Below are lines of data; restate word for word those running from the line containing "Task: Click the briefcase" to the line containing "You are a GUI", inclusive, and no others.

--

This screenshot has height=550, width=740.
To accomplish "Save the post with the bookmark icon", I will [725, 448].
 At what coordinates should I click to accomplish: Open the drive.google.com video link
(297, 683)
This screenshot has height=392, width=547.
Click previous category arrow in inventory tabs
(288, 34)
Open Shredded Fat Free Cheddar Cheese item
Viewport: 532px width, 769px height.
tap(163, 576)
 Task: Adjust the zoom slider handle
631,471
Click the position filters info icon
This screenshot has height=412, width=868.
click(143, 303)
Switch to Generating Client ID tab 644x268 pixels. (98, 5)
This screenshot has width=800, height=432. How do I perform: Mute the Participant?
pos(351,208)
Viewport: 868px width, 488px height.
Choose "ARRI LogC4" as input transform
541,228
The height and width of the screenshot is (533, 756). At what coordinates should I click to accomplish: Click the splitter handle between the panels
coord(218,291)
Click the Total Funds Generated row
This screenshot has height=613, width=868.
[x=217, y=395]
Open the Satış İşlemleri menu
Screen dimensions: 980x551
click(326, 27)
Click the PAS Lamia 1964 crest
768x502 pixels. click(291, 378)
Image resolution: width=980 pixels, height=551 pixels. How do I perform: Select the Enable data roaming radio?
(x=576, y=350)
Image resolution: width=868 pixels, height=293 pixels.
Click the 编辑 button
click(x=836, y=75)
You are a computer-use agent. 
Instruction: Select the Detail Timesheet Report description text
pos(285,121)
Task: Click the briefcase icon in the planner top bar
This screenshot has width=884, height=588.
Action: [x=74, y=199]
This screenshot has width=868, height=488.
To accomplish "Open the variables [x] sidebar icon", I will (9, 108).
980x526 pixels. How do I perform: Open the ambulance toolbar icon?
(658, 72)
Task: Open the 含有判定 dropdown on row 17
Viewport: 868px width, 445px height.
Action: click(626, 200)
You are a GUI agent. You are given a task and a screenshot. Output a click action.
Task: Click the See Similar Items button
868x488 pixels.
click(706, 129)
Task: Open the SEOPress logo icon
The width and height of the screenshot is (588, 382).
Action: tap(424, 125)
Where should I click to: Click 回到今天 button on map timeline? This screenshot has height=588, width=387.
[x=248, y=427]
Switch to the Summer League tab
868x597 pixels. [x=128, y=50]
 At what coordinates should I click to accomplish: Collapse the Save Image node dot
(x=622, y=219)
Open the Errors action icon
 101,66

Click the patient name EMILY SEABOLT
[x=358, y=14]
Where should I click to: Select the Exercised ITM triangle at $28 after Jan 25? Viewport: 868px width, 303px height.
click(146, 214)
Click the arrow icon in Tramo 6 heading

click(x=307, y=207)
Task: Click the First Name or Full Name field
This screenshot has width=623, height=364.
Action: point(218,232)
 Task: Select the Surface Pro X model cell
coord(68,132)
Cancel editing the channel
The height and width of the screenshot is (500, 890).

--

● **RESULT**
Task: Click the briefcase icon in the planner top bar
This screenshot has width=884, height=588.
Action: [x=74, y=199]
This screenshot has width=868, height=488.
To accomplish "Open the variables [x] sidebar icon", I will (9, 108).
980x526 pixels. How do I perform: Open the ambulance toolbar icon?
(658, 72)
Task: Open the 含有判定 dropdown on row 17
Viewport: 868px width, 445px height.
Action: click(626, 200)
You are a GUI agent. You are given a task and a screenshot. Output a click action.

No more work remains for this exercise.